··· SOURCE INFORMATION ···

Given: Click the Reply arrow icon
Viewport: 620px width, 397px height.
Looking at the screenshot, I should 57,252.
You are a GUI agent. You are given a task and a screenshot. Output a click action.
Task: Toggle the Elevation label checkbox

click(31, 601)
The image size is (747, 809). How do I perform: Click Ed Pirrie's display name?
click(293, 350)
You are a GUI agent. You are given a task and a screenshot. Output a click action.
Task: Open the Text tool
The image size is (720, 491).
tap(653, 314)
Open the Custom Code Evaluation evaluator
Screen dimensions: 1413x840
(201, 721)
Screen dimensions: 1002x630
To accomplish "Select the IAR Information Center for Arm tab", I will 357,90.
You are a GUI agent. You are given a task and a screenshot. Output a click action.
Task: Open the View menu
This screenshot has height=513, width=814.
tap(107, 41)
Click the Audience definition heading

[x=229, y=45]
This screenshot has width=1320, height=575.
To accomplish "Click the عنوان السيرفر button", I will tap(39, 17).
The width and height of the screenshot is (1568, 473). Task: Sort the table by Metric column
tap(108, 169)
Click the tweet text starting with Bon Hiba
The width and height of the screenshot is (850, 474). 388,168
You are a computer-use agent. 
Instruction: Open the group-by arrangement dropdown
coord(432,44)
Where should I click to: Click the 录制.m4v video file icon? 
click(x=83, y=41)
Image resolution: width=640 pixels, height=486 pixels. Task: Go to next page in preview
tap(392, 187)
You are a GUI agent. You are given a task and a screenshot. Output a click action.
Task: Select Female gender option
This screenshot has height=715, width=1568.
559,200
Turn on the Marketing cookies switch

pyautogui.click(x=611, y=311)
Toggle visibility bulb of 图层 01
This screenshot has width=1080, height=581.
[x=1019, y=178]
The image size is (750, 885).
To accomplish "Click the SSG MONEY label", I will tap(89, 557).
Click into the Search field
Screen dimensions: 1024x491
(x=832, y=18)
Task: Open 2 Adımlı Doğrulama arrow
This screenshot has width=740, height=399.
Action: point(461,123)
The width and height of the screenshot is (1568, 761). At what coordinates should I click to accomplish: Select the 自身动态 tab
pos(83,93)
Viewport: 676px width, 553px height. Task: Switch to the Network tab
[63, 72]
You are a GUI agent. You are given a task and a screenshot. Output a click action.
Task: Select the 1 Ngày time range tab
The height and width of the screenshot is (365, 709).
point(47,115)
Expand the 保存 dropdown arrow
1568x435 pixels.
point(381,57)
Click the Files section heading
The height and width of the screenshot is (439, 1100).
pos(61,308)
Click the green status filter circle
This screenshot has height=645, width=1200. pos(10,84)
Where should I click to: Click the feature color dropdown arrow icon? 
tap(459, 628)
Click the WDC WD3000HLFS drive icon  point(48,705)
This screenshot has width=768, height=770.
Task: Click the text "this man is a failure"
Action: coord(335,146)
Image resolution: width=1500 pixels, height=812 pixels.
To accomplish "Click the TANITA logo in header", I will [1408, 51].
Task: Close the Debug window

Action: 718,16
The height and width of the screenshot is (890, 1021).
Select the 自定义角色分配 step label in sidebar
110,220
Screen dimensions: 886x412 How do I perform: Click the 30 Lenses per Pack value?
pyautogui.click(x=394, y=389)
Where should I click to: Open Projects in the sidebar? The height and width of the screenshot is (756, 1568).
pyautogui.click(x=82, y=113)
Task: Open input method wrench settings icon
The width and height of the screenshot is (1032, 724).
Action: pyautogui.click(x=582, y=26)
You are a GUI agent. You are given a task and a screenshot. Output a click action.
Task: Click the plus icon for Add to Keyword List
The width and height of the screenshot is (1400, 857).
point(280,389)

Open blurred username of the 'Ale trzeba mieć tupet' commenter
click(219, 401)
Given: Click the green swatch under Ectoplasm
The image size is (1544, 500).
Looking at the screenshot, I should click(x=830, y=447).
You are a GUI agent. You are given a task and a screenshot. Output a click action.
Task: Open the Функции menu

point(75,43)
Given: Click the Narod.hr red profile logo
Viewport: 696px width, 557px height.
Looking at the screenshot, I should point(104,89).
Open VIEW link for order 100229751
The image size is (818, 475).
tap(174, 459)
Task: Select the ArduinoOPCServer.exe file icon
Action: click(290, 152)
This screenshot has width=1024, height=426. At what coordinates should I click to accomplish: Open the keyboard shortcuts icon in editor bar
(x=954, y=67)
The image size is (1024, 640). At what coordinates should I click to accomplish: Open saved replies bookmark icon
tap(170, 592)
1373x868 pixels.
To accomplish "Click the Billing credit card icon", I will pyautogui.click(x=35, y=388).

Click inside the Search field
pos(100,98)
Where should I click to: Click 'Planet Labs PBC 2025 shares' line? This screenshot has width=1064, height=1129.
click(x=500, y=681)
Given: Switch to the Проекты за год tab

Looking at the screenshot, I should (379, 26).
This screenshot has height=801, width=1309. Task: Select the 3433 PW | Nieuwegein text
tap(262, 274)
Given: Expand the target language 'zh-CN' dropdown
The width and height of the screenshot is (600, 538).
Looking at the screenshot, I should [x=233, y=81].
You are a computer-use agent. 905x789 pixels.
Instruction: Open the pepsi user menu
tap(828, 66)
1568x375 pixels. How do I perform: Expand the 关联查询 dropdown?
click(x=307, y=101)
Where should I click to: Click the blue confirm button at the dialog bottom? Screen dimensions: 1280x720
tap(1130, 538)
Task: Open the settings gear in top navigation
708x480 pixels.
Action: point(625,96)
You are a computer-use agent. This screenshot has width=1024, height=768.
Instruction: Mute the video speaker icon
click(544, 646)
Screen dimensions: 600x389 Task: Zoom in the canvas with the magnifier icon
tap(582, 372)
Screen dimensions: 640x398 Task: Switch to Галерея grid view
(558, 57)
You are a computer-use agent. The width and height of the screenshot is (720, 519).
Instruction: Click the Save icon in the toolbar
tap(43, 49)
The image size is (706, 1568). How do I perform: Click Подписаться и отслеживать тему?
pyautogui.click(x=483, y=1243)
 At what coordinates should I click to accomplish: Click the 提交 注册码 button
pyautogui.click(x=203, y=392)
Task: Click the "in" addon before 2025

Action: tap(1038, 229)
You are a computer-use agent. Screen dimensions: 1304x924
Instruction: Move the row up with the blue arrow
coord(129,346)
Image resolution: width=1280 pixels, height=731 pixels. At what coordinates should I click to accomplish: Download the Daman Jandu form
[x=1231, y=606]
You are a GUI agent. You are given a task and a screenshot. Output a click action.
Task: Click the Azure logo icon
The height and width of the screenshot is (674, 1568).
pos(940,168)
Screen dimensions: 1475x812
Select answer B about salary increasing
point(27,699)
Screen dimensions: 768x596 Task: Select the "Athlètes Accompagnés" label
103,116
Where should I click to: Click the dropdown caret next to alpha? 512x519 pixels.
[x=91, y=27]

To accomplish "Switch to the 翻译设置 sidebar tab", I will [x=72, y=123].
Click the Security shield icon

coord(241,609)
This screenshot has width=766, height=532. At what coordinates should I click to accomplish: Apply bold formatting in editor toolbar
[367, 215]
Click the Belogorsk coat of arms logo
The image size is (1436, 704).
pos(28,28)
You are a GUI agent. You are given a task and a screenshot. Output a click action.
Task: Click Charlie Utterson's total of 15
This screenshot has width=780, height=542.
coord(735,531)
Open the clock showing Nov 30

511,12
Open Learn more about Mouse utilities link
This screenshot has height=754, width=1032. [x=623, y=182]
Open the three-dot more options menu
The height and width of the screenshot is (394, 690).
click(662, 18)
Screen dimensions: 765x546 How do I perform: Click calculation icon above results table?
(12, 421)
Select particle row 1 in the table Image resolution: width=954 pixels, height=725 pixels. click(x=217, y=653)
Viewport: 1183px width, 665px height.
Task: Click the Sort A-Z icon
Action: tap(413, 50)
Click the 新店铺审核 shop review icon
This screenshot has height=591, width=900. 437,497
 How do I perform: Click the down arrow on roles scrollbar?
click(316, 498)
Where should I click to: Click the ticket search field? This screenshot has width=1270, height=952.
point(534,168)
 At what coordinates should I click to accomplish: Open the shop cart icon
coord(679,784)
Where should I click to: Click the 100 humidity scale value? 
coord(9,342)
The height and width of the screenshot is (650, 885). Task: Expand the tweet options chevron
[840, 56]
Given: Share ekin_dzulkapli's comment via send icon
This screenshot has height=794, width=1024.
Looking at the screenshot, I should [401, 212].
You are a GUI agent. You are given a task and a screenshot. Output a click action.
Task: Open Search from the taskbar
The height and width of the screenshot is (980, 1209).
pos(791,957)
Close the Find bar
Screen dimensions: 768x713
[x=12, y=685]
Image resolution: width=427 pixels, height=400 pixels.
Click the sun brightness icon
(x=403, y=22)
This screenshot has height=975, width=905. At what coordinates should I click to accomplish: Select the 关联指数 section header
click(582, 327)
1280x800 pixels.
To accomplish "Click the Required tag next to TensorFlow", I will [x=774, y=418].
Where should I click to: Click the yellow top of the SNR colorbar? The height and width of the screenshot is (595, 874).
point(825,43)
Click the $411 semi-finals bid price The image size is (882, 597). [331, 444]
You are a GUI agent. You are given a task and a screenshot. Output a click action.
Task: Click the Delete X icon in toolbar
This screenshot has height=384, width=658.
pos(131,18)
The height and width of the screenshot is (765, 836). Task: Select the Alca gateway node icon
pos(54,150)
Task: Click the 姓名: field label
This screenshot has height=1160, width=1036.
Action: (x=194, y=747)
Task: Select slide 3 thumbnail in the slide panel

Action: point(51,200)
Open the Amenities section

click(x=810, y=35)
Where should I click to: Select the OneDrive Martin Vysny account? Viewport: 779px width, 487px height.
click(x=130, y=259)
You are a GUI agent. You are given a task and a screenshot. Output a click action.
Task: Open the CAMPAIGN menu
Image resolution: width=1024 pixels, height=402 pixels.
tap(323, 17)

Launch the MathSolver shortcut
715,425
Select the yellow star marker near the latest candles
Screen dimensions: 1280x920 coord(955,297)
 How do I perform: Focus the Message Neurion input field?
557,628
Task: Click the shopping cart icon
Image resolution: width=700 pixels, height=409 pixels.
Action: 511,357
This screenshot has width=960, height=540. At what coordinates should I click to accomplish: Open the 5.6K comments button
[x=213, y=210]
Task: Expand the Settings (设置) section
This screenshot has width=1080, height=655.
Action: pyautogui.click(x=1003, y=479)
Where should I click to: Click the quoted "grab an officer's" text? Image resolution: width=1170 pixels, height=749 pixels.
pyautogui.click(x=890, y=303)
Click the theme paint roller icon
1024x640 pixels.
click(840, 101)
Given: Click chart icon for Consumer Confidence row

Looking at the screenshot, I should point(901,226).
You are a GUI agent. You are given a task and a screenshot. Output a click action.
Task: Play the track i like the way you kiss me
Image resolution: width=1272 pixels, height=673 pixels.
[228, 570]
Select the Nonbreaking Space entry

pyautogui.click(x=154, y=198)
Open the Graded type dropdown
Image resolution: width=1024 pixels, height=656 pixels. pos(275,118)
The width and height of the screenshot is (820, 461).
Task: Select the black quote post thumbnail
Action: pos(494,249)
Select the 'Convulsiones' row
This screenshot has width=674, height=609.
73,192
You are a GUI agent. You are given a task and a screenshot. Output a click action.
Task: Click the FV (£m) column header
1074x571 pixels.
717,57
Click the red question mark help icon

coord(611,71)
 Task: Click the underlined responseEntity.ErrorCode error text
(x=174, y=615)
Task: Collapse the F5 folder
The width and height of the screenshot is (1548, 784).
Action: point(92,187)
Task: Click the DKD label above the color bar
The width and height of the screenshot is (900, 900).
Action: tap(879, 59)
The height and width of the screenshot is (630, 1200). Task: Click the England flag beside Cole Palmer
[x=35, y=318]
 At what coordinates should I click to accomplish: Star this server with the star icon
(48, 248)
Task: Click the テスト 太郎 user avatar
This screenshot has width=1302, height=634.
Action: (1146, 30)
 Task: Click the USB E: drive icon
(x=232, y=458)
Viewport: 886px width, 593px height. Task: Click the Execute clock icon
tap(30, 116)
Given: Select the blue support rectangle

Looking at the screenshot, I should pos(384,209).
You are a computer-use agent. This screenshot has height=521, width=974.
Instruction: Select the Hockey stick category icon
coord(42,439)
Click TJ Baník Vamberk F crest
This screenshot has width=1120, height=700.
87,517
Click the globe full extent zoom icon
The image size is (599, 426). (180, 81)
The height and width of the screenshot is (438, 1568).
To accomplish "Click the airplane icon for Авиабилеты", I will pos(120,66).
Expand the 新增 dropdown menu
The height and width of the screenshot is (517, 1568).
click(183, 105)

···

▶ YOUR INSTRUCTIONS
Given the records above, restate word for word only the lines starting at the one with "This screenshot has width=1080, height=655." and ending at the one with "has height=521, width=974.".

▶ RESULT FOR THIS TASK
This screenshot has width=1080, height=655.
Action: pyautogui.click(x=1003, y=479)
Where should I click to: Click the quoted "grab an officer's" text? Image resolution: width=1170 pixels, height=749 pixels.
pyautogui.click(x=890, y=303)
Click the theme paint roller icon
1024x640 pixels.
click(840, 101)
Given: Click chart icon for Consumer Confidence row

Looking at the screenshot, I should point(901,226).
You are a GUI agent. You are given a task and a screenshot. Output a click action.
Task: Play the track i like the way you kiss me
Image resolution: width=1272 pixels, height=673 pixels.
[228, 570]
Select the Nonbreaking Space entry

pyautogui.click(x=154, y=198)
Open the Graded type dropdown
Image resolution: width=1024 pixels, height=656 pixels. pos(275,118)
The width and height of the screenshot is (820, 461).
Task: Select the black quote post thumbnail
Action: pos(494,249)
Select the 'Convulsiones' row
This screenshot has width=674, height=609.
73,192
You are a GUI agent. You are given a task and a screenshot. Output a click action.
Task: Click the FV (£m) column header
1074x571 pixels.
717,57
Click the red question mark help icon

coord(611,71)
 Task: Click the underlined responseEntity.ErrorCode error text
(x=174, y=615)
Task: Collapse the F5 folder
The width and height of the screenshot is (1548, 784).
Action: point(92,187)
Task: Click the DKD label above the color bar
The width and height of the screenshot is (900, 900).
Action: tap(879, 59)
The height and width of the screenshot is (630, 1200). Task: Click the England flag beside Cole Palmer
[x=35, y=318]
 At what coordinates should I click to accomplish: Star this server with the star icon
(48, 248)
Task: Click the テスト 太郎 user avatar
This screenshot has width=1302, height=634.
Action: (1146, 30)
 Task: Click the USB E: drive icon
(x=232, y=458)
Viewport: 886px width, 593px height. Task: Click the Execute clock icon
tap(30, 116)
Given: Select the blue support rectangle

Looking at the screenshot, I should pos(384,209).
You are a computer-use agent. This screenshot has height=521, width=974.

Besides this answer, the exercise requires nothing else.